* **Work instruction**:
Transcribe each record exactly as it appears.

* **Material provided**:
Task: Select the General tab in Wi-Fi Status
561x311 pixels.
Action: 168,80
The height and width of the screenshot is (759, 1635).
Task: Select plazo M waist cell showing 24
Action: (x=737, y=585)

* **Answer space**:
Task: Select the General tab in Wi-Fi Status
561x311 pixels.
Action: 168,80
The height and width of the screenshot is (759, 1635).
Task: Select plazo M waist cell showing 24
Action: (x=737, y=585)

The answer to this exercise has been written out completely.